Parks: One-Third of U.S. Use the Web for Movies and TV
The WiFi-enabled Apple TV sells for $99.
Parks Associates says that 31 percent of U.S. households turn to the web for added entertainment.
Consumers seem to be buying up Apple TV and Roku boxes—and actually using them, too. According to a new study by Parks Associates, these types of streaming set-top boxes have fueled Internet-based entertainment, with 31 percent of U.S. broadband households using the web to deliver movies and TV to TVs at home.
Of course, a lot more people have them now. At $99 for the Apple TV and as low as $50 for the Roku, media receivers were a hot holiday gift in 2011. They weren’t quite as hot as HDTVs and tablets, but Parks says that the product category is on track and currently in about 13 percent of U.S. households.
The company’s recent survey, “Value of Video: Shifting Consumer Dollars,” predicts another 14 million units to move this year.
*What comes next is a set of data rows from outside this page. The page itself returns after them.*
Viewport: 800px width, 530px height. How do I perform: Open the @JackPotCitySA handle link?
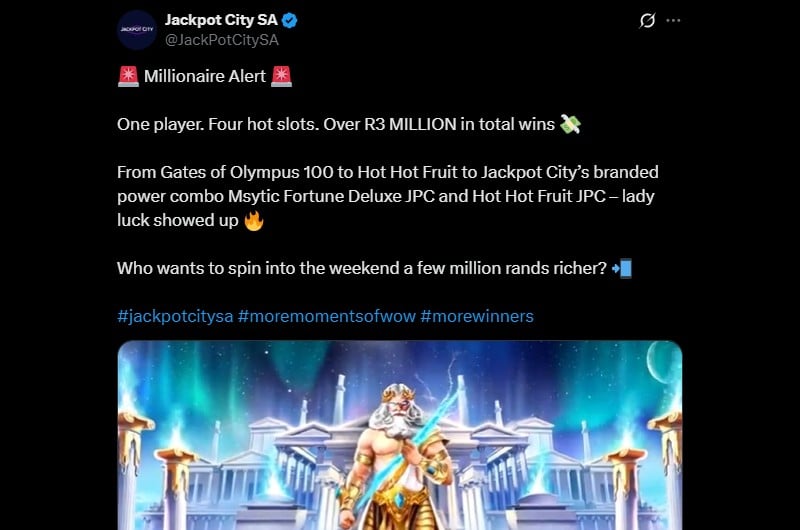[222, 40]
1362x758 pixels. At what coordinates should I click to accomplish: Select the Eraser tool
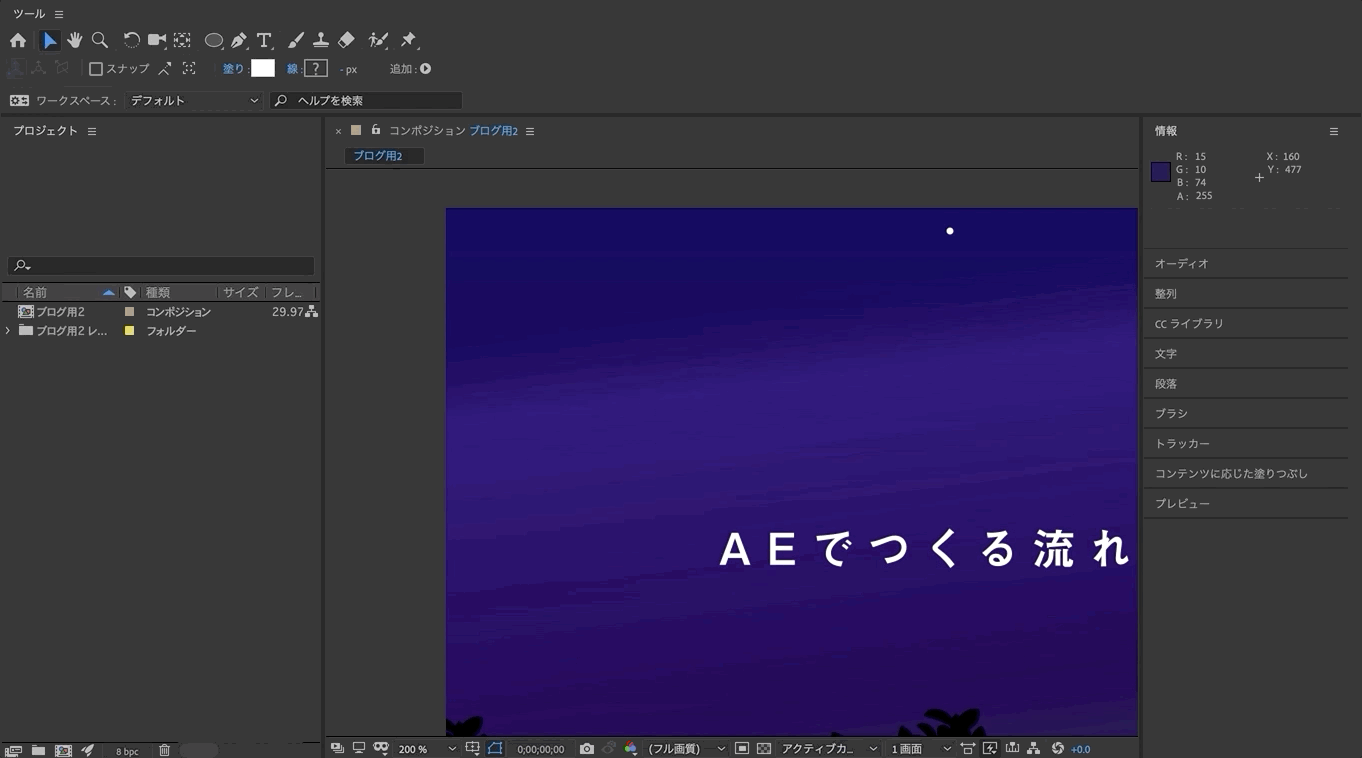tap(346, 40)
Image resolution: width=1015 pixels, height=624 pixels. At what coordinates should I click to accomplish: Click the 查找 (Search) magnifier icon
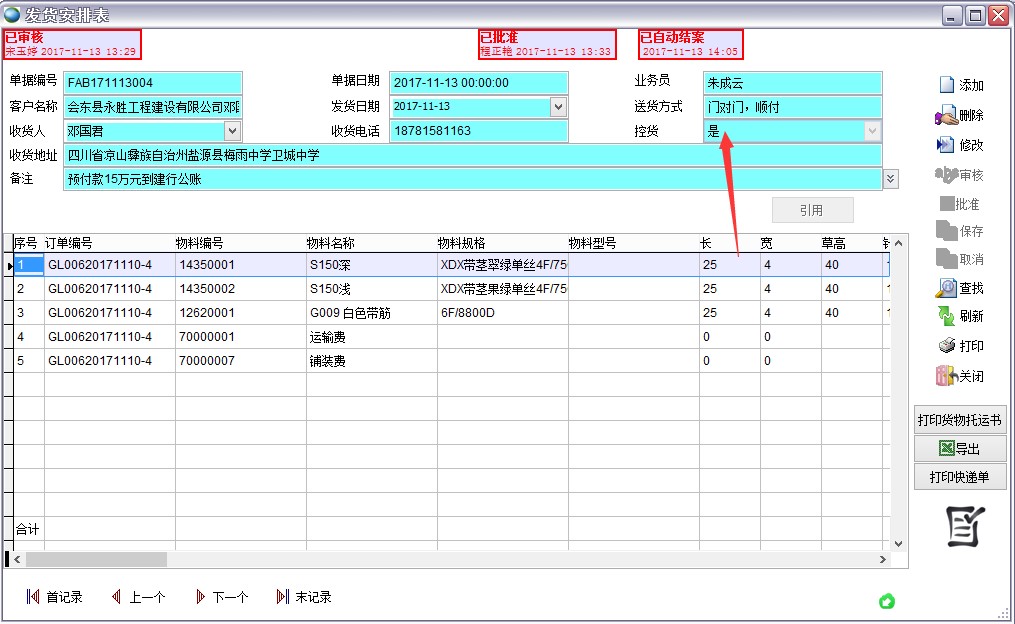pos(945,288)
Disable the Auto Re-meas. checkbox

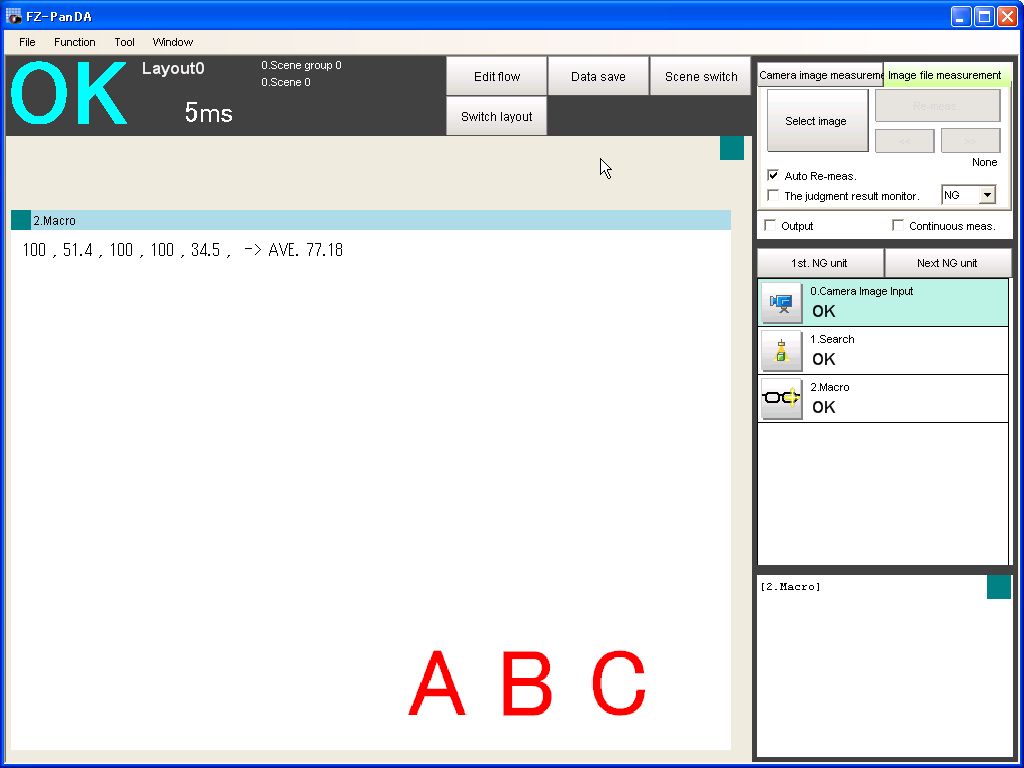point(772,176)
“In the 2011 holiday season, 4 percent of households bought one of these inexpensive, single-function devices, which enable households to view over-the-top (OTT) video from Internet-based services such as Amazon Prime Instant Video and Netflix,” said Kurt Scherf, VP and principal analyst at Parks Associates. “Nearly 20 percent of these holiday-season buyers are over 45 years of age, so these devices have achieved relatively broad appeal among multiple consumer segments.”
Many consumers have used these types of set-tops to completely cut the cord from pay TV services. Scherf says that at the bare minimum, these types of devices could facilitate consumers looking to cut back.
Recently, we reported that Apple was one of the few CE companies to end 2011 on a high note. Some of that success could be attributed to the 2.8 million Apple TV units sold in its fiscal 2011, with another 1.4 million moving in the holiday quarter. Roku also had a nice year, seeing 1.5 million boxes sold.